Stored records
__________________________________________________

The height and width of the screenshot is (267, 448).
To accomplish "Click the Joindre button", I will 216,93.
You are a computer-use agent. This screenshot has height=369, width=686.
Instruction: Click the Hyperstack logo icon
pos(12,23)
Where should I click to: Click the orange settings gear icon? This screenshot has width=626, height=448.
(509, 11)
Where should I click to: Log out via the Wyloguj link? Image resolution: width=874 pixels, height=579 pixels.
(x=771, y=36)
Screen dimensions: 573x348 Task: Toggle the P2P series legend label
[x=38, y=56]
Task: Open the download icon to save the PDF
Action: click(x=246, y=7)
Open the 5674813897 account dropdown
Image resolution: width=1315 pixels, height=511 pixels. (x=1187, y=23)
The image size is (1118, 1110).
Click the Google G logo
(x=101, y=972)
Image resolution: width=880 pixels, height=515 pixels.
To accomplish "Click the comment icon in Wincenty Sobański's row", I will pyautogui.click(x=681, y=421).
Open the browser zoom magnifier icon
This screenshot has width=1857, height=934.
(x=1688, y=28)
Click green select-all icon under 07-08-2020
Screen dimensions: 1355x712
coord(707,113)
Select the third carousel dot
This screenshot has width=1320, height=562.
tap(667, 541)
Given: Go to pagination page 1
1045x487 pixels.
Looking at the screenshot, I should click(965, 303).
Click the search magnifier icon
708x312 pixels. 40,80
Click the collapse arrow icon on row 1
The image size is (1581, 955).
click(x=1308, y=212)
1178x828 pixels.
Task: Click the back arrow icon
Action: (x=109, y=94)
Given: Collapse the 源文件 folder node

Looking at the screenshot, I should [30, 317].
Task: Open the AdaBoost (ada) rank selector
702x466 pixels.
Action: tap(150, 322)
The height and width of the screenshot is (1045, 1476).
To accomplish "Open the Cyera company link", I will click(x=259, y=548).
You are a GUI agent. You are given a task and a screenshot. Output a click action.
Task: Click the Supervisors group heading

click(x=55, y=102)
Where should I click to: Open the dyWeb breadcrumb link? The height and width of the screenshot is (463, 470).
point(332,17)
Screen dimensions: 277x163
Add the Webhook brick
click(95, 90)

__________________________________________________

* _Stated task_
Give the lines of the items above as a numbered list, starting at the line containing "Select the third carousel dot" and ending at the line containing "Looking at the screenshot, I should [30, 317].", with blank lines left out.

* _Exercise response_
1. Select the third carousel dot
2. This screenshot has width=1320, height=562.
3. tap(667, 541)
4. Given: Go to pagination page 1
5. 1045x487 pixels.
6. Looking at the screenshot, I should click(965, 303).
7. Click the search magnifier icon
8. 708x312 pixels. 40,80
9. Click the collapse arrow icon on row 1
10. The image size is (1581, 955).
11. click(x=1308, y=212)
12. 1178x828 pixels.
13. Task: Click the back arrow icon
14. Action: (x=109, y=94)
15. Given: Collapse the 源文件 folder node
16. Looking at the screenshot, I should [30, 317].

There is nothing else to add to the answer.